My cutie waiter at Chili’s must have felt overly sympathetic to me because he brought me a little present. Maybe they do that for all the Chili’s guests – a tiny pendant with “Hawaii” written on it. But maybe it was just for me, my own special little piece of Paradise that I can take home and put in my keepsakes box forever. Either way, I win.
You can also play up the sympathy thing. One of the workers at the luau (shown below) urged me to get my photo taken and I pouted and said, “I’m all alone!” So he took one with me instead. Aww.
5. Lie through your teeth
It does get tiresome after awhile. “Are you alone?” or “do you always travel alone?” are well-meaning questions usually posed from the ultra-tourists outside my regular sphere of travel peers. So hell, why not just lie right through your teeth? You can have a lot of fun with it. I propose the following suggestions.
“Yes! I’m just recovering from my stint in the mental ward where I was held for being a danger to society, so I’m actually advised to eat alone.”
“Oh no, my husband – have you heard of him, Mark Zuckerberg? – he’s out condo shopping at the moment. I told him I was happy with whatever billion dollar property he decided on.”

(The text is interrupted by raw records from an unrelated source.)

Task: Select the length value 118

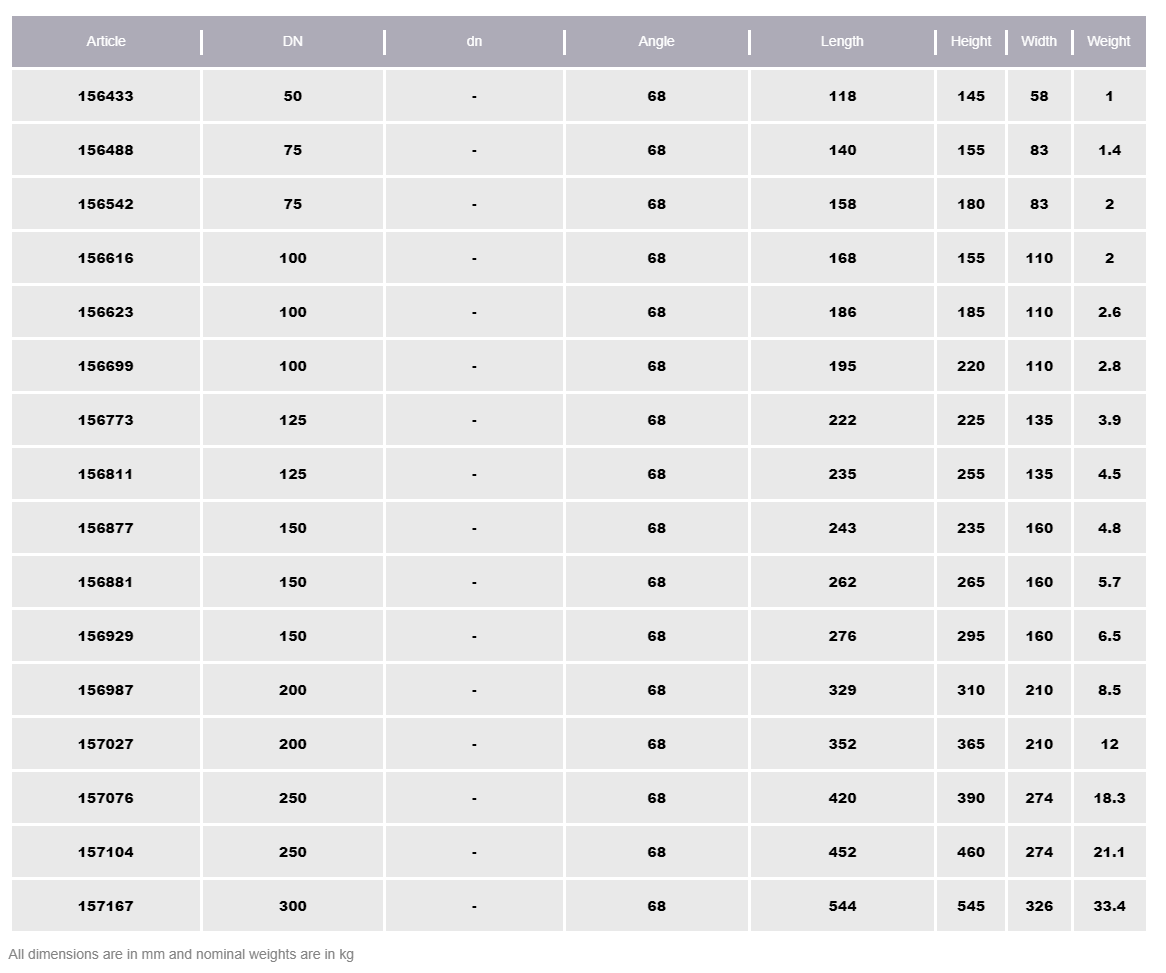Action: click(842, 97)
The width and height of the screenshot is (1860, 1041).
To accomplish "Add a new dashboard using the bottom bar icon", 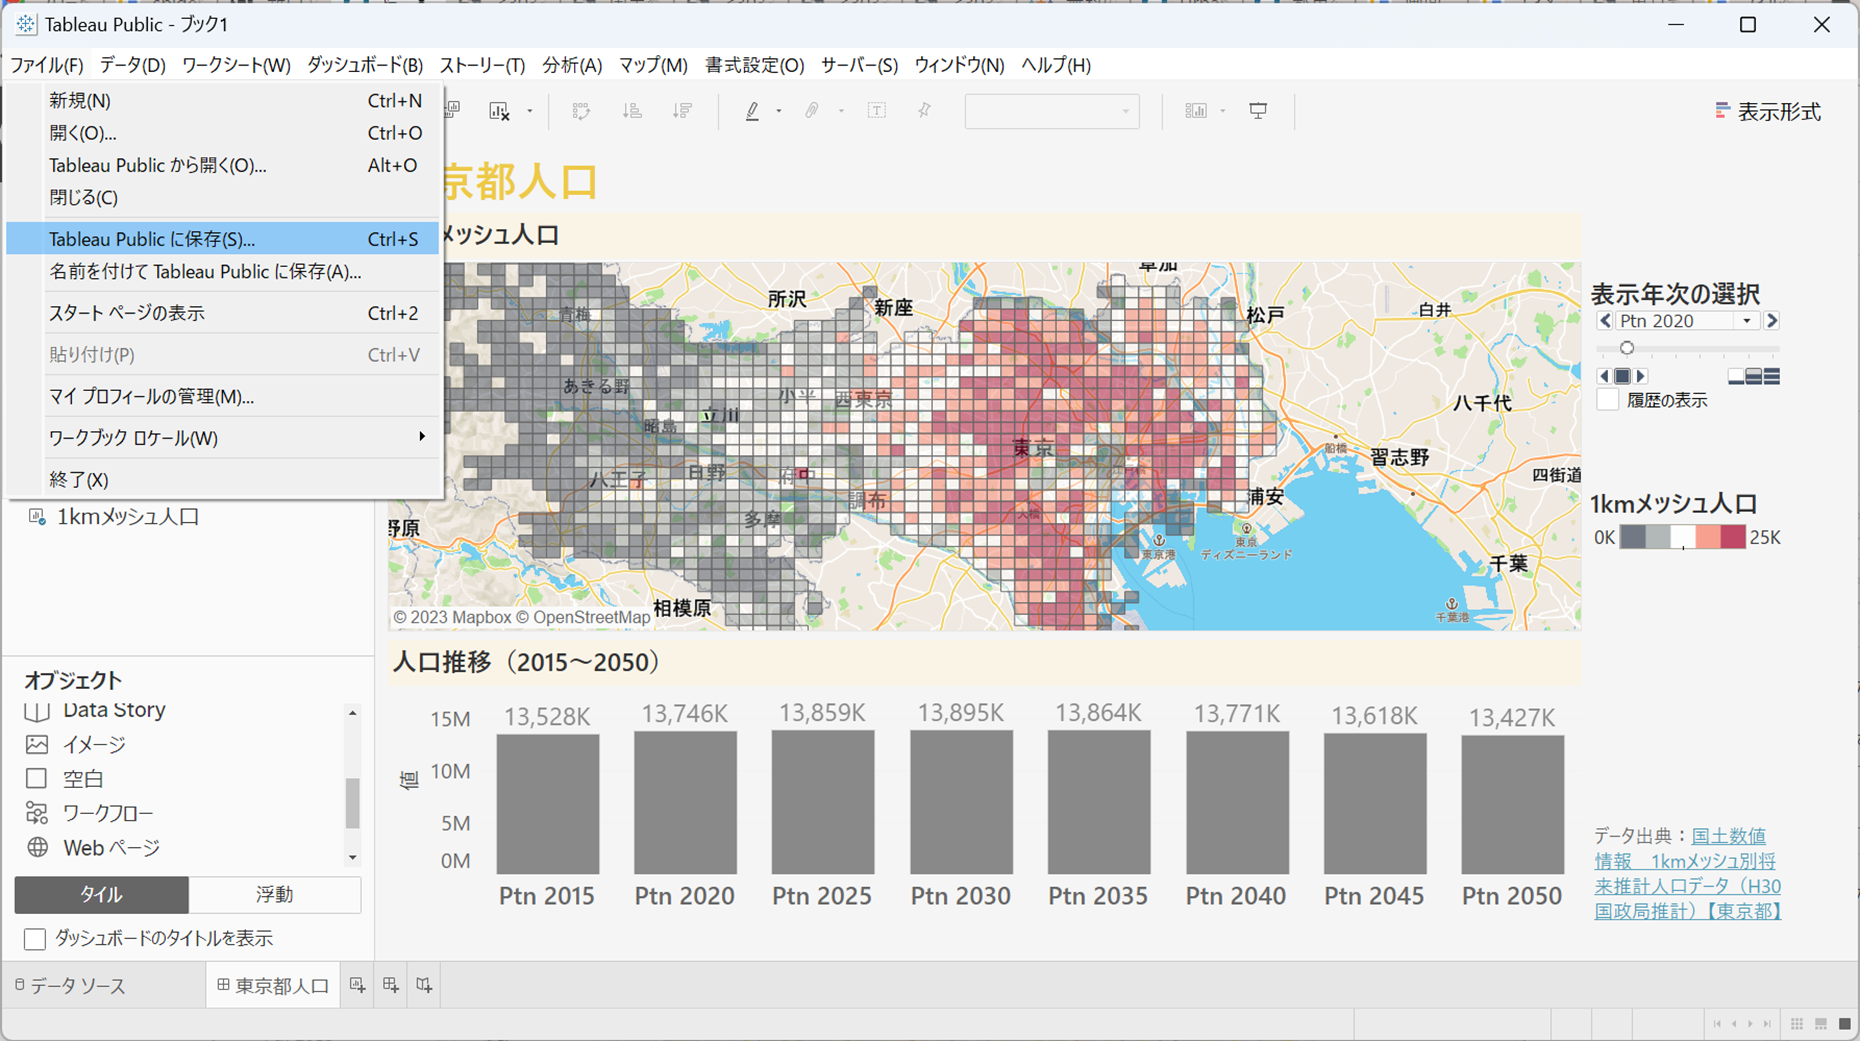I will 390,986.
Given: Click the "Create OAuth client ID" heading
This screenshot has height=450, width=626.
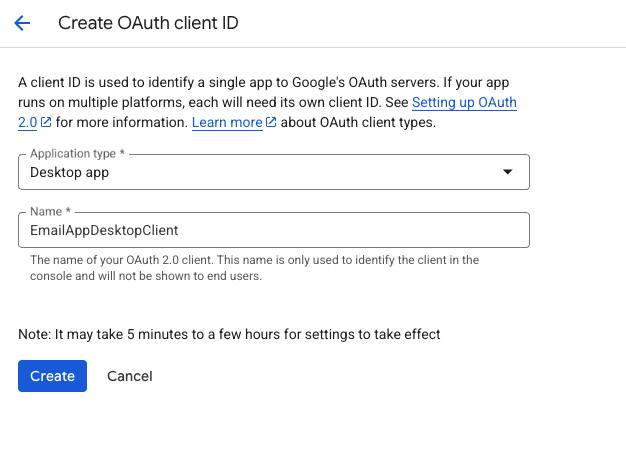Looking at the screenshot, I should pyautogui.click(x=148, y=23).
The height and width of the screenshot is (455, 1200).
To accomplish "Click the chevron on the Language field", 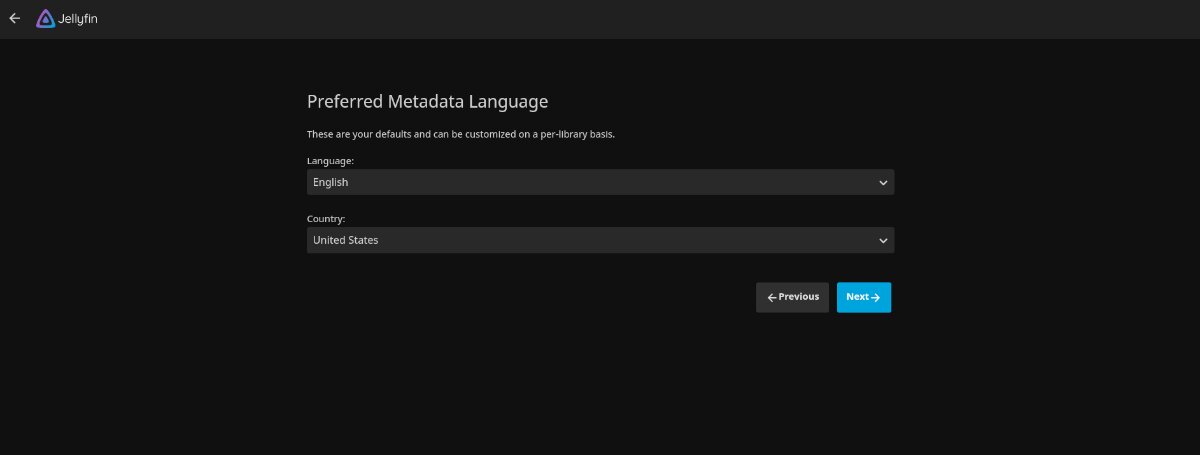I will [883, 183].
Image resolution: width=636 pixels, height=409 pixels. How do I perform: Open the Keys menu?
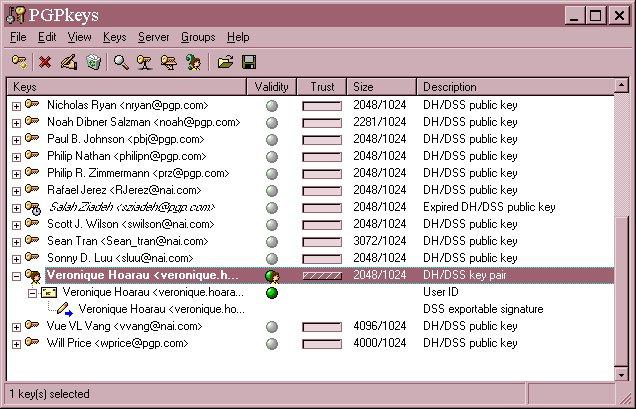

“I’m actually in the middle of an anthropological field experiment examining the eating habits of tourists in their natural environment.”
“All my friends will join me, I’m sure. They’re only four hours late.”
That last one usually gets me a few dates.
*It’s clear I’m not a big fan of Waikiki. I set up here so I could easily hop on some tours and explore the area. But I MUCH MUCH MUCH PREFER the quieter island life. No hate.